Despite other junco populations existing nearby, the populations diverge much more than expected. The degree of difference between the UCSD juncos and other local juncos was closer to what would be expected with geographic isolation. Since the nearest populations (located in the mountains) are of the subspecies J. h. thurberi, it was assumed the UCSD birds came from an ancestral J. h. thurberi population. However, genome analysis reveals that the population was likely established from the coastal subspecies J. h. pinosis 20–30 generations ago, which are conditions that make the founder effect very likely to be relevant. [24] This conclusion is further supported by phenotypic similarities: the UCSD birds and J. h. pinosis share similar degrees of white in their tail and nonmigratory behavior. This realization undercuts the idea that urbanization drives the lack of migration, but not that it caused many of the other changes. More evidence comes from the UCSD birds occasionally interbreeding with overwintering J. h. pinosis individuals, but not J. h. thurberi. This is in spite of J. h. thurberi juncos being much more common in the area. If the UCSD population were interbreeding with both, it would most likely have been observed already. Since the founding population was quite small, and the nearest J. h. pinosis population far away, genetic drift likely had a large influence on how the population developed. However, a strong association between habitat variables and functional genes was found. This association is a sign of natural selection and adaptive traits, not drift alone. This indicates that genetic drift is likely not the only evolutionary force at play. Selection is likely magnifying changes initially driven by drift, allowing the UCSD population to diverge from its neighbors very quickly.

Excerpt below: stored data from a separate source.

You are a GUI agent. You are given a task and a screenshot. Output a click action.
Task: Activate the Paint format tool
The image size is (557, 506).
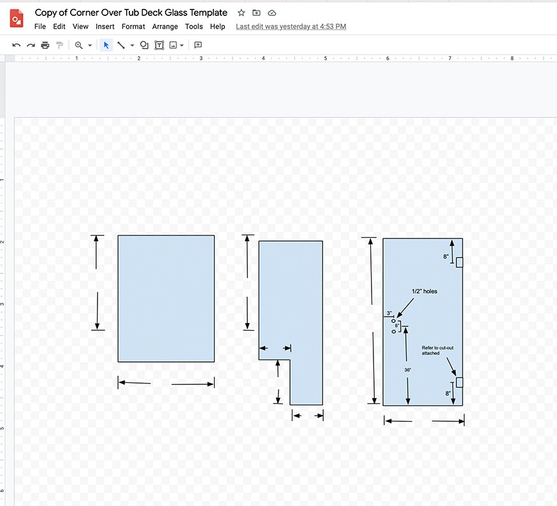pos(60,45)
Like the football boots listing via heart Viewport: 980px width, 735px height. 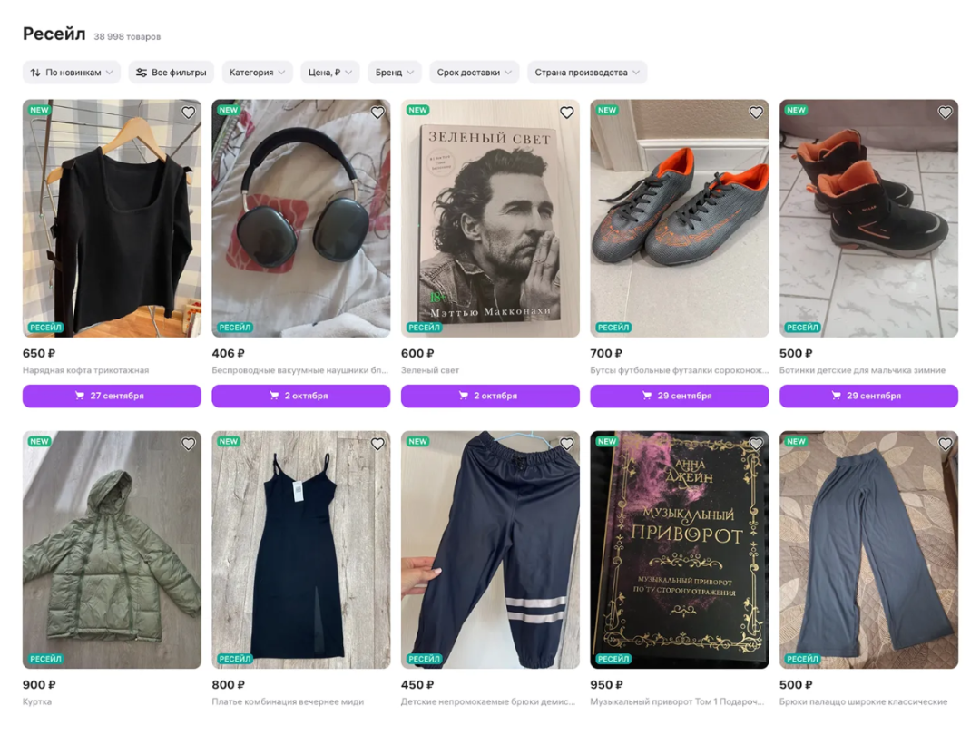(756, 113)
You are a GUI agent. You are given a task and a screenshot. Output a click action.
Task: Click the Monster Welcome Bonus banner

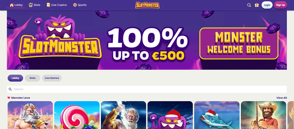(239, 43)
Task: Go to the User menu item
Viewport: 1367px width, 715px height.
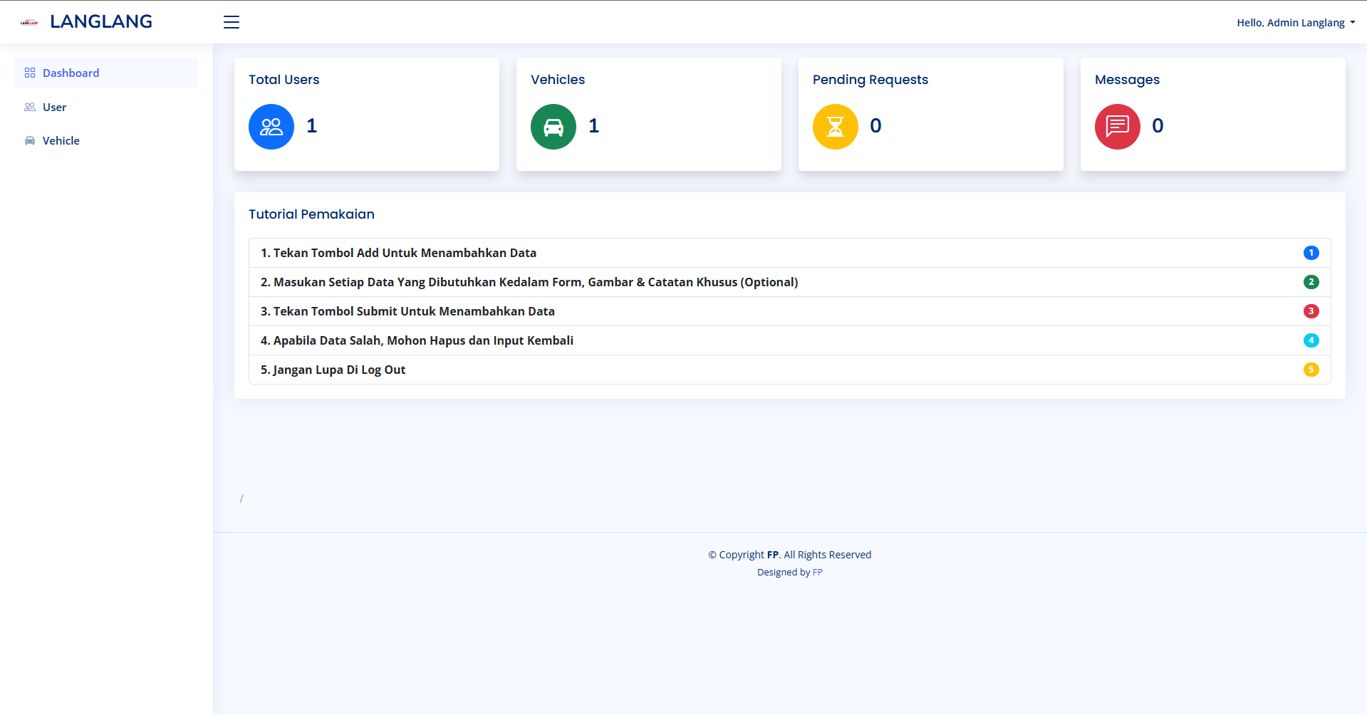Action: click(54, 107)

More proof of adaptive genes in the UCSD population can be found on the gene level. Two of the most differentiated genes between the ancestral J. h. pinosis population and the UCSD birds were linked to beneficial traits for urban environments. [23] Specifically, an ABCB6 allele conferred better tolerance of heavy metals. As heavy metal poisoning is a documented issue for urban birds, this gene likely increases fitness in urban environments. Variation in KCNQ4 is linked to high-frequency echolocation in bats, and seems to correlate with making higher pitched calls. This is helpful in an urban environment because low-frequency urban noise often drowns out bird calls. With higher pitched vocalizations, calls would be less likely to get lost in that noise. Given the theorized survival advantages, the prevalence of these traits is likely to be driven by natural selection. Research remains to be done on which alleles in the UCSD population serve an adaptive function, and which are likely just consequences of drift. Especially with the discovery that they are more closely related to J. h. pinosis, much pre-existing research may be less relevant. However, they are still a very promising model system for how birds adapt to urban ecosystems.